Marina était une femme pour qui l’ennui n’avait jamais eu sa place. Chaque journée était une valse entre le ménage, l’exploration de nouvelles recettes et le soin des fleurs qui transformaient ses fenêtres en petits jardins suspendus. Оleg, lui, ressemblait à un navire échoué :
cloué à son canapé, hypnotisé par la télévision, et n’acceptant qu’à contrecœur les invitations de sa femme à l’accompagner à la datcha. Мarina avait appris à porter tout le poids de leur vie à deux, protégeant Оleg des tracas, presque avec tendresse. Mais un jour, la vérité éclata : Оleg se disait « lassé » – et pas de la manière qu’elle aurait imaginée.
« Tu plaisantes ! » s’exclama Окsana , leur fille. « Tu penses que Papa a une maîtresse ? » Маrina , les yeux perdus dans le vide, haussa les épaules. « Je ne sais pas. Mais je ne comprends plus rien. Ni à lui, ni à cette vie. » Окsana , déterminée à tirer les choses au clair, affronta son père.
Mais ses réponses étaient vagues, presque froides, comme s’il récitait un texte qu’il ne croyait pas lui-même. « Tu es trop jeune pour comprendre, » répondit Оleg avec une condescendance insupportable. « Ça arrive, tu sais. Ta mère et moi… on ne s’aime plus depuis longtemps. »

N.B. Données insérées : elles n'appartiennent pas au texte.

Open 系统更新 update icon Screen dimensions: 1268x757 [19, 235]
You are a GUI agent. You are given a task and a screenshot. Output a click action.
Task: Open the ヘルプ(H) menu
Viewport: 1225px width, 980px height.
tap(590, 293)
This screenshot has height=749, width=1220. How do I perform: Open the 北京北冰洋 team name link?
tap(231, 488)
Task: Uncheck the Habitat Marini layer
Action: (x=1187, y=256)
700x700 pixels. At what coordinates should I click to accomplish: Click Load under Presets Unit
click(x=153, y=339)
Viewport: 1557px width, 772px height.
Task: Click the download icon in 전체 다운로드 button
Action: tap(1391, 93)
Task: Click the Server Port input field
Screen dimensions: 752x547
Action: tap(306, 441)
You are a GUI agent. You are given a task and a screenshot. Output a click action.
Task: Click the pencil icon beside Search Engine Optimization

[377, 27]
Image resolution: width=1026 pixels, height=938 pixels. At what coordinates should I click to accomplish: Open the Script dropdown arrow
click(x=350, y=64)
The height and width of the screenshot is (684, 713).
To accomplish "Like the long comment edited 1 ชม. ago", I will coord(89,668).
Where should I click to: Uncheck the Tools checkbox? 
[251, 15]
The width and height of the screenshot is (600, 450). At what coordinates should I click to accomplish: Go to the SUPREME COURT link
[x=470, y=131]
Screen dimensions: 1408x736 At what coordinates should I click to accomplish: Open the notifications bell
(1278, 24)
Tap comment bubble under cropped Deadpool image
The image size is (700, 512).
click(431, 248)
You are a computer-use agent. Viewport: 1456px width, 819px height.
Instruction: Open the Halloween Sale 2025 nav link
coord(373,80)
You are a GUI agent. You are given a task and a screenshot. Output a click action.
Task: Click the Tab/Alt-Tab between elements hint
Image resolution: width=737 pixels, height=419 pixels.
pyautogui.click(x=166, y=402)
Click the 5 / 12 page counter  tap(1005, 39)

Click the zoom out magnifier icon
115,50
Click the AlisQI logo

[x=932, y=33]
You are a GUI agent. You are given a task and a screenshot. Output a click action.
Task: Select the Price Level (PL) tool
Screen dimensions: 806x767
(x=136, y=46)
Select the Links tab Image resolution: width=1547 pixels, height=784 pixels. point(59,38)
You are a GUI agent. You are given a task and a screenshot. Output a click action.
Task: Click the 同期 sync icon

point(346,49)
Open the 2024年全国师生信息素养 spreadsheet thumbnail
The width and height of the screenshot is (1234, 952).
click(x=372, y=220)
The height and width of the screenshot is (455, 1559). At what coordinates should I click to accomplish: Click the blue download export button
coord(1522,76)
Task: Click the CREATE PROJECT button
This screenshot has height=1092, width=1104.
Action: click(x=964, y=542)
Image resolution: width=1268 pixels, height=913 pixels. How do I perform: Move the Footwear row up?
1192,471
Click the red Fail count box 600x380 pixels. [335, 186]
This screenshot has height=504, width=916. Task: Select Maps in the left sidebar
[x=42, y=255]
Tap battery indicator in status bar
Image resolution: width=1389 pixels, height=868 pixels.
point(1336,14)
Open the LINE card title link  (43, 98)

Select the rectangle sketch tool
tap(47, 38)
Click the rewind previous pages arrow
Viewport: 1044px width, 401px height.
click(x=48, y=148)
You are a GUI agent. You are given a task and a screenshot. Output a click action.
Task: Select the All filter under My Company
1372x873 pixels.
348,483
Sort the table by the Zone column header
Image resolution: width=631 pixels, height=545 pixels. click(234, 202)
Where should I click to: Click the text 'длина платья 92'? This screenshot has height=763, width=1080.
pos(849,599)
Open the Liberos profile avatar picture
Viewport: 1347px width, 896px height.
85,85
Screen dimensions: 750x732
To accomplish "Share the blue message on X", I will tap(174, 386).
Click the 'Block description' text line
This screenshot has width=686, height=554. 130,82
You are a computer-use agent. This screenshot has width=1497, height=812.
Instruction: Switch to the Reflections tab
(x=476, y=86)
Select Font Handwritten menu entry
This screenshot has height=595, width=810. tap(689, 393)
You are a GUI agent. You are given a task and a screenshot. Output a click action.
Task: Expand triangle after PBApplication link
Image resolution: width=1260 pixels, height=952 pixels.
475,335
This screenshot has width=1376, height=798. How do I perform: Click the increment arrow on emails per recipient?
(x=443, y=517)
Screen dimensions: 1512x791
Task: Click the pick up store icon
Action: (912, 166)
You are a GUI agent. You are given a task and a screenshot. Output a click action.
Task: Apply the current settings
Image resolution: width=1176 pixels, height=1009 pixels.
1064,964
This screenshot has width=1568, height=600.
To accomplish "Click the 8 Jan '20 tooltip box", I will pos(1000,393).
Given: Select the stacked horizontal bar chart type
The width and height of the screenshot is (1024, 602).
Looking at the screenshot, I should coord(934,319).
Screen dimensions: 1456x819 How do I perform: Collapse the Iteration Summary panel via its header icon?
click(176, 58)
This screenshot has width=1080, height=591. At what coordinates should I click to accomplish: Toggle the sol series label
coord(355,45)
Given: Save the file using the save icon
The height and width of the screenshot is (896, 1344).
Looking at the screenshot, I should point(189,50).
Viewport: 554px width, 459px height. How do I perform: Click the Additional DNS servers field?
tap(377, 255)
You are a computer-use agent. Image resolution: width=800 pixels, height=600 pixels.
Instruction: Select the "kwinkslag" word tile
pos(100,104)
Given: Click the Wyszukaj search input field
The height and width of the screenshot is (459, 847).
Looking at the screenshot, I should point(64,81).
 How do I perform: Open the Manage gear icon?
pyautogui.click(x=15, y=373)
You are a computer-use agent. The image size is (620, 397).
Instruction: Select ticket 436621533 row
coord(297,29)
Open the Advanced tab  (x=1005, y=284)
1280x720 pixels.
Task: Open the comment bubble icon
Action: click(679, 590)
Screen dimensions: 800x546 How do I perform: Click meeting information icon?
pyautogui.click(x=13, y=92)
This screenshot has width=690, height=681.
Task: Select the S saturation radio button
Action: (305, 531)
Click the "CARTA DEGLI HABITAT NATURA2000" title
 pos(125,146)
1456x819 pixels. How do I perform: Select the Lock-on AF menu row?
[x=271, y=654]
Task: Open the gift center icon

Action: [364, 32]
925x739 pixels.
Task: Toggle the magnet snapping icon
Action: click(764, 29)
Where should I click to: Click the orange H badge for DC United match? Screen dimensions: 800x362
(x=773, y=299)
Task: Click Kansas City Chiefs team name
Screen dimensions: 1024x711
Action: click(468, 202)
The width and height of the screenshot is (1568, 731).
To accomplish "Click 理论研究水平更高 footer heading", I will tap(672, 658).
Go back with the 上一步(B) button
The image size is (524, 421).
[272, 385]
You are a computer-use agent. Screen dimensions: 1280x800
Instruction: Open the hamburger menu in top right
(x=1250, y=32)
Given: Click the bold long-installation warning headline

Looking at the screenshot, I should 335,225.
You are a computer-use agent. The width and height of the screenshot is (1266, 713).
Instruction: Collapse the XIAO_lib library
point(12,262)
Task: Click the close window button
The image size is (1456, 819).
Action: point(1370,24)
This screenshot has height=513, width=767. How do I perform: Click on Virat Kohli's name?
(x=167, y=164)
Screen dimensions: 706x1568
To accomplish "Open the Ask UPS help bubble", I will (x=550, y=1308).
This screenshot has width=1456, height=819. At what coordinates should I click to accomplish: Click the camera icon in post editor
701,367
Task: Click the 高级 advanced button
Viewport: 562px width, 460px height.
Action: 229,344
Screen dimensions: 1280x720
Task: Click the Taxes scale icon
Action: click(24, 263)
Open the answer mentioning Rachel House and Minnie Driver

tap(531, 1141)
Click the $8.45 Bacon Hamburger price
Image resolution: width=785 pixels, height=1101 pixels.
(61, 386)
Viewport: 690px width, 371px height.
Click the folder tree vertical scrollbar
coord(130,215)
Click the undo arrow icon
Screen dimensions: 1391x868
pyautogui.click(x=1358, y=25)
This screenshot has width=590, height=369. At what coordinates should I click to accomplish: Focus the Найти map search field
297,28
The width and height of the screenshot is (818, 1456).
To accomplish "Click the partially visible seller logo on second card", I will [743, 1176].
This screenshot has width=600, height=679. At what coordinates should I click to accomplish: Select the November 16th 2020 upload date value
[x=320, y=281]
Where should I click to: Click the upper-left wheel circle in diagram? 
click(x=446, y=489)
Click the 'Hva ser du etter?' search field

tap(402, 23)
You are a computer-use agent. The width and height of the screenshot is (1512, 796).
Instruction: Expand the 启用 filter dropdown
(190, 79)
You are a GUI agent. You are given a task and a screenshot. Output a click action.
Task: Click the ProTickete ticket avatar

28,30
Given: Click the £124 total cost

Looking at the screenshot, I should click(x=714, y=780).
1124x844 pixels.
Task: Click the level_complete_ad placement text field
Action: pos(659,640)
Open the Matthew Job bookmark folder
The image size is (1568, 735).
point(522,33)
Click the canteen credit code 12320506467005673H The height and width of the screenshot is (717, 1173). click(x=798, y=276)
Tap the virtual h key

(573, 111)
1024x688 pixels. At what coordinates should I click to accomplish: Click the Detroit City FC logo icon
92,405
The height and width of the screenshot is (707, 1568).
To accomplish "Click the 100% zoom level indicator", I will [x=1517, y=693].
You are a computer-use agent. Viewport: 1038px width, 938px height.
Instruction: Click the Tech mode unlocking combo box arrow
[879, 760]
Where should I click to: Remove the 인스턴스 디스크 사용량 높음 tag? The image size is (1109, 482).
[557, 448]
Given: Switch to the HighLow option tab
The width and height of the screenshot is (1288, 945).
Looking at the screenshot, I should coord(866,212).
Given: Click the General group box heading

Окsana , les bras croisés, le regard brûlant, ne pouvait y croire. « Tu trouves ça normal ? Briser un mariage de trente ans, diviser les biens, recommencer à zéro… tout ça parce que tu t’ennuies ? » « Nous avons un appartement de trois pièces, » expliqua Оleg d’un ton clinique.
« On pourrait le convertir en deux studios. J’ai déjà vu quelques options intéressantes. » Окsana éclata. « Pendant que Maman se tuait à la tâche à préparer des gâteaux et à cultiver des légumes, toi, tu cherchais des annonces immobilières ? » Sa voix tremblait de rage.
« Je ne faisais que prévoir, » répondit Олег, imperturbable. « C’est logique, c’est tout. » Pour Маrina , cette froideur était le coup de trop. Elle, qui avait toujours été forte, se sentait désormais comme un château de sable emporté par la marée. Pourtant, le destin, dans son imprévisibilité, lui réservait une surprise.
Un jour, un appel inattendu bouleversa tout. « Ta tante Галя t’a tout légué, » annonça la voisine de la défunte. Маrina n’en croyait pas ses oreilles. Elle avait toujours pensé que l’héritage serait partagé entre les six neveux et nièces, comme cela avait été évoqué.
Mais non. Cette grande tante, sans enfants, avait décidé de tout lui laisser. Lorsqu’elle vit le testament, Маrina sentit une vague d’émotions la submerger : incrédulité, gratitude, et une étrange sensation de libération. Elle héritait d’un grand appartement au cœur de la ville, un bien inespéré qui changeait tout.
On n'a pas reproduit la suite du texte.